■ Provided passage ■
——

But what are you supposed to do when you encounter SI? Obviously you aren't meant to switch to a different character set, because if people wanted to encode a character not in Unicode they'd use a PUA character. Maybe it's part of a quoted string of bytes to send to some machine for which SI does make sense? No, because then you'd use the visual representation ␏.
If you find BEL, are you supposed to sound a bell? Of course not. A Unicode text is just that, text, not a string of instructions to do something. Even when displayed, it tends to be scrollable and no bell moment exists. And you wouldn't want to allow text to ring bells anyway. Again, for quoted bytes there's the visual representation.
What about SOH? Again, meaningless in text unless quoted. Most of these control codes are useless as part of text. Insofar as they make sense at all, it's as formatting, which isn't within the Unicode scope, but within things like HTML and CSS, or whatever format your word processor uses. The only reason it makes sense to reserve NUL, TAB, CR and LF is the sheer ubiquity of simple file formats (we call them text files, but they do contain formatting in addition to text) and memory representations of strings that need these.
So the question is, what is the purpose of the C0 and C1 control codes? — Preceding unsigned comment added by 82.139.81.0 (talk) 18:44, 28 May 2014 (UTC)
- They're in Unicode to preserve compatibility with ASCII etc. character sets. AnonMoos (talk) 03:36, 7 February 2015 (UTC)
- C1 comes from ISO-6429 (aka EMCA-48), and ISO-2022 (aka ECMA-35). It is not so much for compatibility (since the Unicode standard merely lists the names without attempting to describe functionality) as because ISO10646 grew out of the standardization work for the older encodings. Because Unicode does not describe functionality, it does not standardize C0/C1, merely makes a few assumptions relying upon those other documents as the relevant standards TEDickey (talk) 12:05, 7 February 2015 (UTC)
sources discussing smtp rather than ISO 10646
[edit]The given sources are discussing smtp rather ISO 10646 as such:
The following is a draft for an RFC updating SMTP to allow and encourage use of ISO 10646 (now DIS, of course).
and without a more suitable supplementary source, the statements do not match the source TEDickey (talk) 23:55, 7 April 2015 (UTC)
- If you read this paragraph:
- In Internet messages, the dynamic compaction method (compaction method 5) is used, the initial state being G=32, P=32, R=32, with each octet specifying a value of C. (Translated into normal English, that sentence means: "The text is in 8-bit Latin-1 until we get to the first HOP, if any!") Transitions to other character sets, represented by rows and, in some cases, planes, is done with a sequence that begins with the HOP ("High Octet Preset") code (decimal 129). The SGCI ("Single Graphic Character Introducer") is not used (i.e. we use "level 1" of method 5).

——

■ Entries supplied ■
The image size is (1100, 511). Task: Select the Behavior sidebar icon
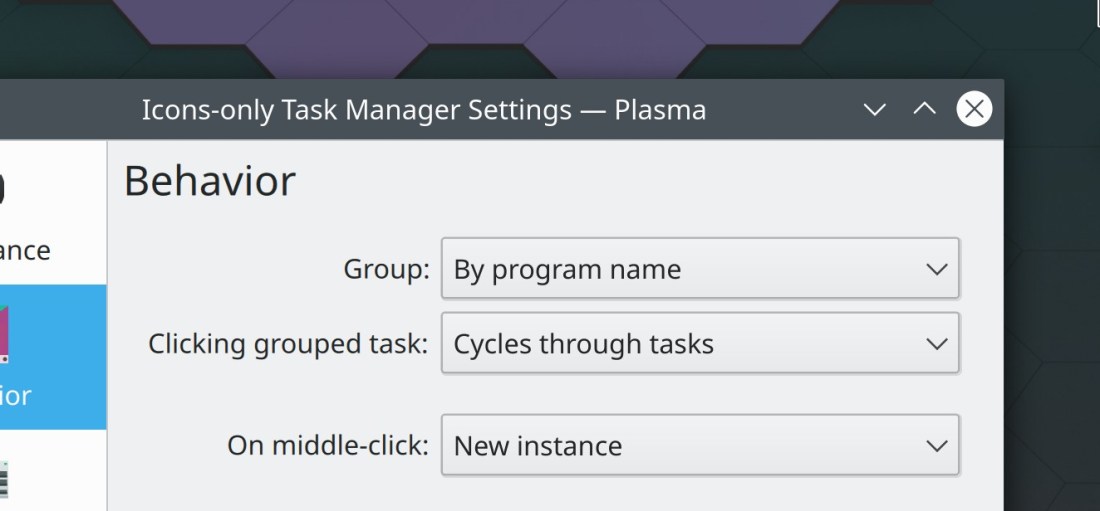pos(6,335)
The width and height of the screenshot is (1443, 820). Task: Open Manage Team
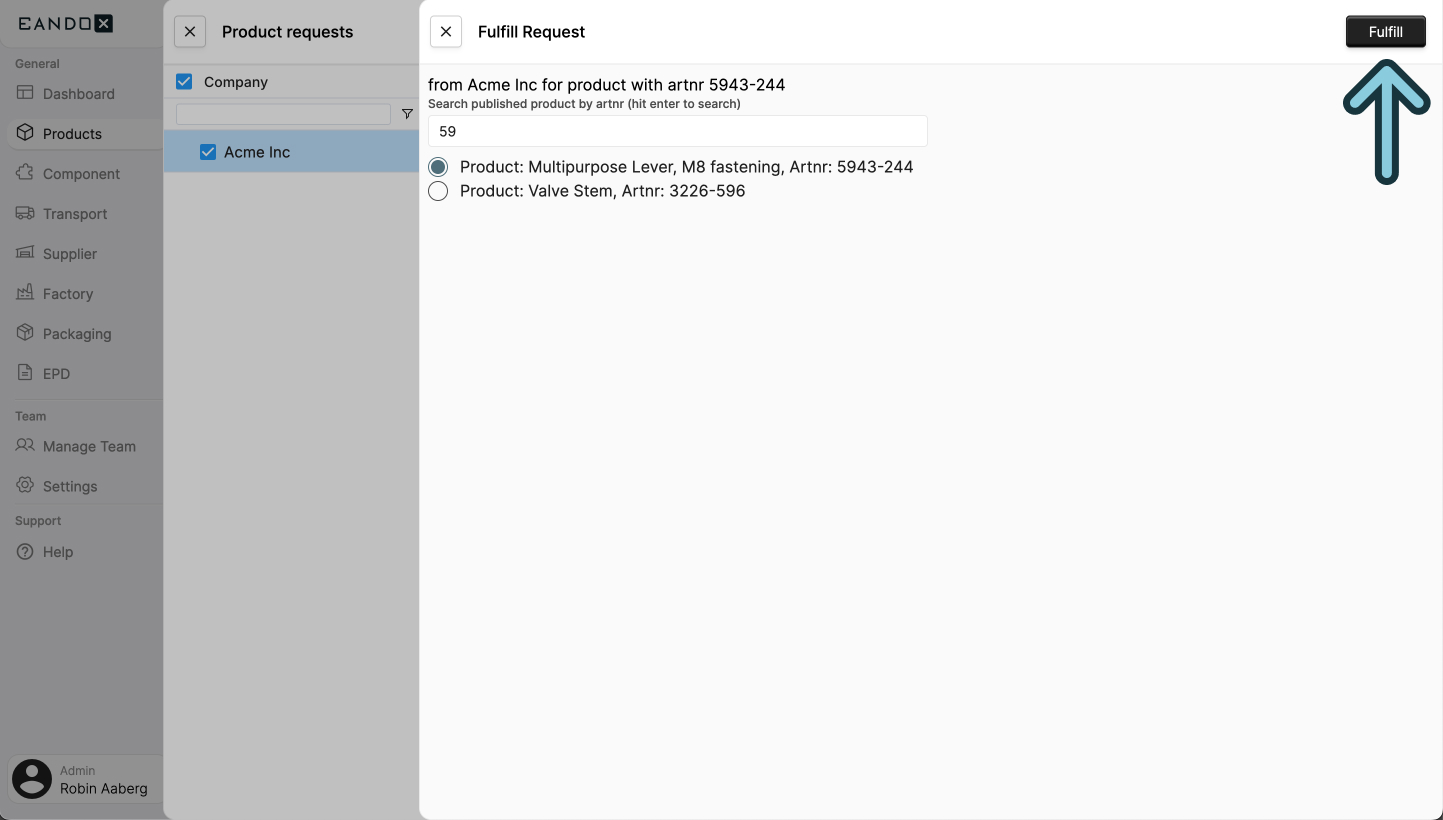(88, 446)

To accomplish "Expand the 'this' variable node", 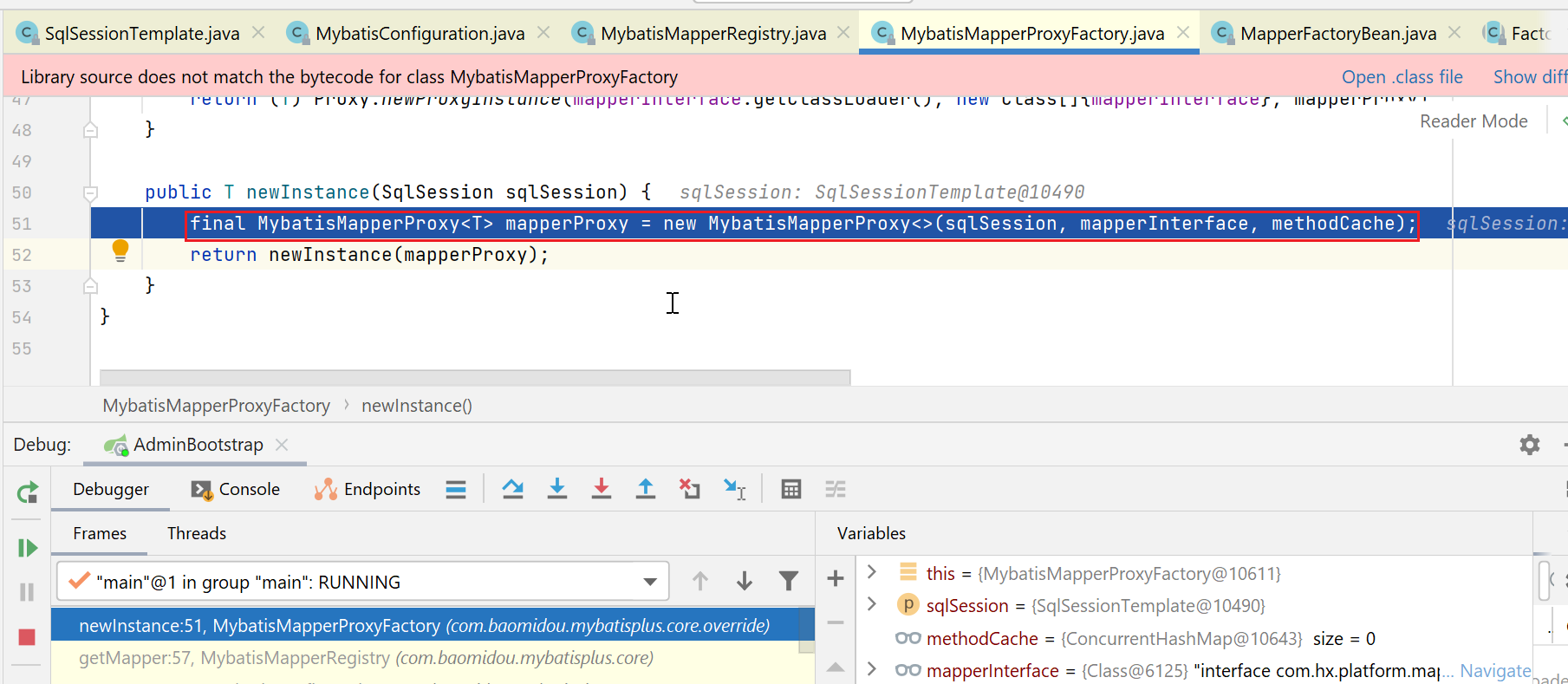I will pyautogui.click(x=872, y=572).
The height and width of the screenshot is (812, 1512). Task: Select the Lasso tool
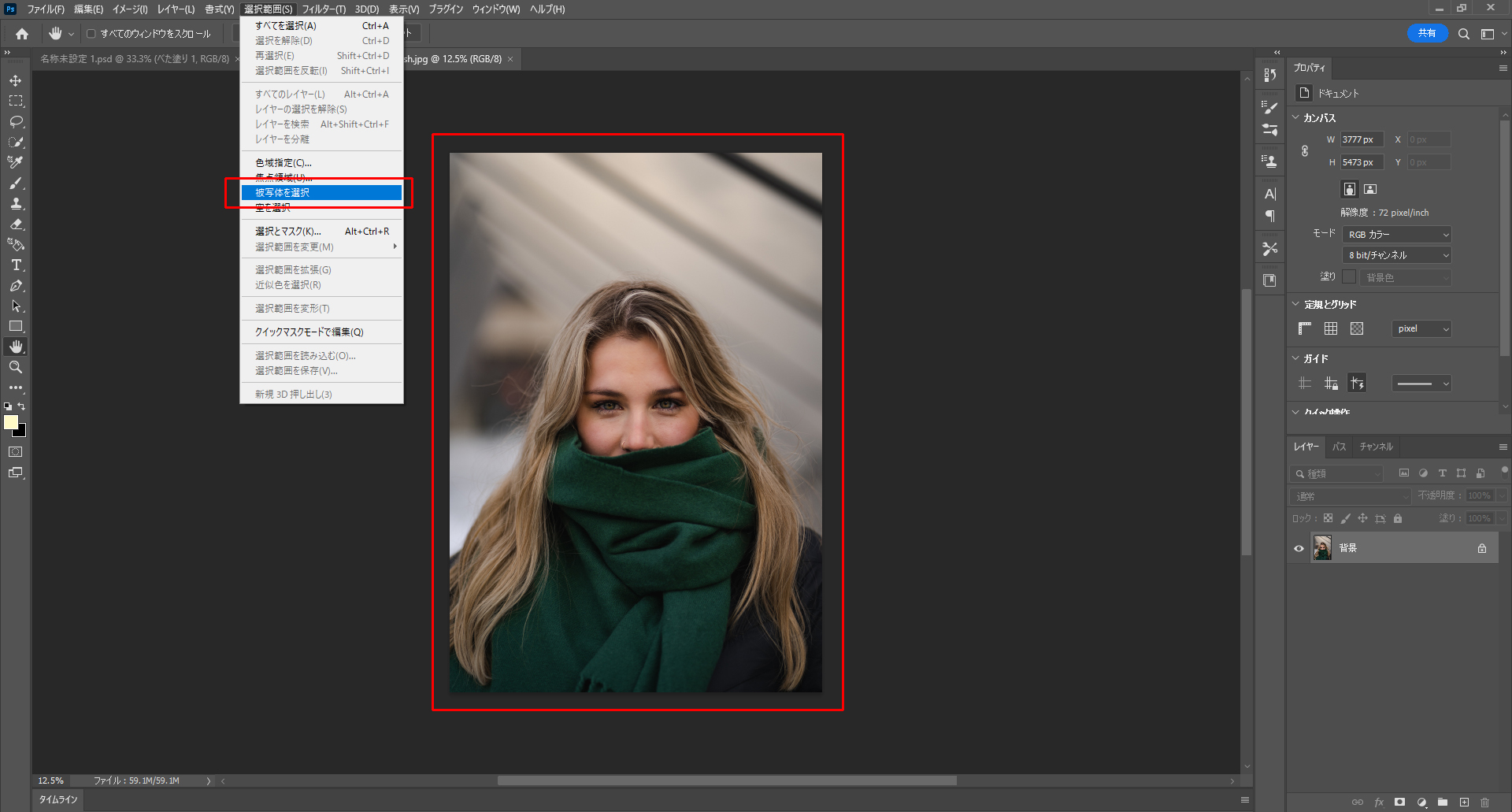16,122
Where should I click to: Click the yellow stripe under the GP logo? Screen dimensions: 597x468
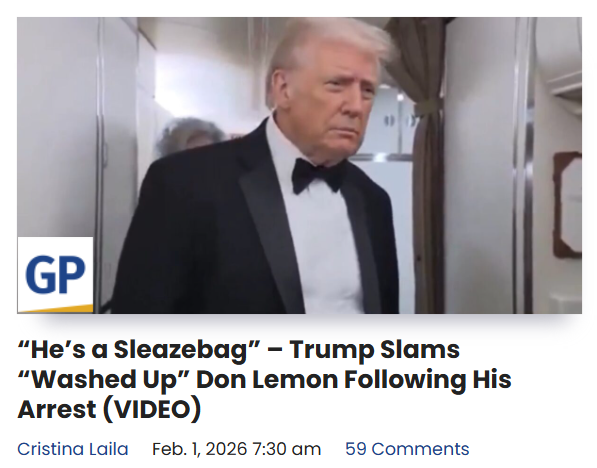click(x=55, y=309)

——

■ Job ■
Write out the part of the control-code discussion starting with "sources discussing smtp" and going on through "DIS, of course).", word for word. Rely only on the control-code discussion.

■ Expected output ■
sources discussing smtp rather than ISO 10646
[edit]The given sources are discussing smtp rather ISO 10646 as such:
The following is a draft for an RFC updating SMTP to allow and encourage use of ISO 10646 (now DIS, of course).